* BEGIN *
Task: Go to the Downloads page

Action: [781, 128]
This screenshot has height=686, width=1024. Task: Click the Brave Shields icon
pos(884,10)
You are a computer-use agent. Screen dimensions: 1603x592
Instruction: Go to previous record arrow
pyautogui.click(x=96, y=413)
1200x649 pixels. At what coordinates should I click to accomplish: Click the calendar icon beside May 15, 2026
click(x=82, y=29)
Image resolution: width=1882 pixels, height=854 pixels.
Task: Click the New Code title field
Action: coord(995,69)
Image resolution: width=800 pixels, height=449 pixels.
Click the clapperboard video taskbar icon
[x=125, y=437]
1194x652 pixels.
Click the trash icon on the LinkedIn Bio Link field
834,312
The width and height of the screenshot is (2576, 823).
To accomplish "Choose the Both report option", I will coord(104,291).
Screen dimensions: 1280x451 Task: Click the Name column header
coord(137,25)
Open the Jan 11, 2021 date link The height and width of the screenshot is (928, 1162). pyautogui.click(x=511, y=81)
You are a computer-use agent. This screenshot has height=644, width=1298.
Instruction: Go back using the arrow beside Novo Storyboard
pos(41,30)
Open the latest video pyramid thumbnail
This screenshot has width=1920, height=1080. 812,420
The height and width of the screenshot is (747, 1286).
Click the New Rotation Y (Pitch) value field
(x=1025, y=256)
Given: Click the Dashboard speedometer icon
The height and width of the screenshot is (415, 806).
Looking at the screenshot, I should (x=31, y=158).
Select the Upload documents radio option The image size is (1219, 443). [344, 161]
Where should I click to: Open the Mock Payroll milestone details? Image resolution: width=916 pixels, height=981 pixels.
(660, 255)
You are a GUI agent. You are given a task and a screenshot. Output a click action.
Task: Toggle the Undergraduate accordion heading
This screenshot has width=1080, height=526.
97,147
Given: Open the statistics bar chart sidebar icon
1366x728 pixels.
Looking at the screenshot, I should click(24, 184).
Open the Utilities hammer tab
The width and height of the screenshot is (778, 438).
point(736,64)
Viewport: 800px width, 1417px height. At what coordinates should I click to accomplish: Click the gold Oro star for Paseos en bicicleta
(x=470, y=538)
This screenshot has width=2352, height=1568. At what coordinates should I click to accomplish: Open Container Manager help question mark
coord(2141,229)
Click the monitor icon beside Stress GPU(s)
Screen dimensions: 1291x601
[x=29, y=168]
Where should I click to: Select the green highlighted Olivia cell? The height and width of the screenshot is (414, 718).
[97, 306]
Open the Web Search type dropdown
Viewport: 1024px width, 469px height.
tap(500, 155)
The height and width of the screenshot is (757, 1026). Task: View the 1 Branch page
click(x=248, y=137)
* END *
▶ _To be done_: In the listing, reproduce the lines from the line with "Screen dimensions: 1280x451" up to and including the line with "[x=29, y=168]", substituting "gauge" for "speedometer" and leaving everything else unchanged. Return only those lines.

▶ _Task response_:
Screen dimensions: 1280x451 Task: Click the Name column header
coord(137,25)
Open the Jan 11, 2021 date link The height and width of the screenshot is (928, 1162). pyautogui.click(x=511, y=81)
You are a computer-use agent. This screenshot has height=644, width=1298.
Instruction: Go back using the arrow beside Novo Storyboard
pos(41,30)
Open the latest video pyramid thumbnail
This screenshot has width=1920, height=1080. 812,420
The height and width of the screenshot is (747, 1286).
Click the New Rotation Y (Pitch) value field
(x=1025, y=256)
Given: Click the Dashboard gauge icon
The height and width of the screenshot is (415, 806).
Looking at the screenshot, I should (x=31, y=158).
Select the Upload documents radio option The image size is (1219, 443). [344, 161]
Where should I click to: Open the Mock Payroll milestone details? Image resolution: width=916 pixels, height=981 pixels.
(660, 255)
You are a GUI agent. You are given a task and a screenshot. Output a click action.
Task: Toggle the Undergraduate accordion heading
This screenshot has width=1080, height=526.
97,147
Given: Open the statistics bar chart sidebar icon
1366x728 pixels.
Looking at the screenshot, I should click(24, 184).
Open the Utilities hammer tab
The width and height of the screenshot is (778, 438).
point(736,64)
Viewport: 800px width, 1417px height. At what coordinates should I click to accomplish: Click the gold Oro star for Paseos en bicicleta
(x=470, y=538)
This screenshot has width=2352, height=1568. At what coordinates should I click to accomplish: Open Container Manager help question mark
coord(2141,229)
Click the monitor icon beside Stress GPU(s)
Screen dimensions: 1291x601
[x=29, y=168]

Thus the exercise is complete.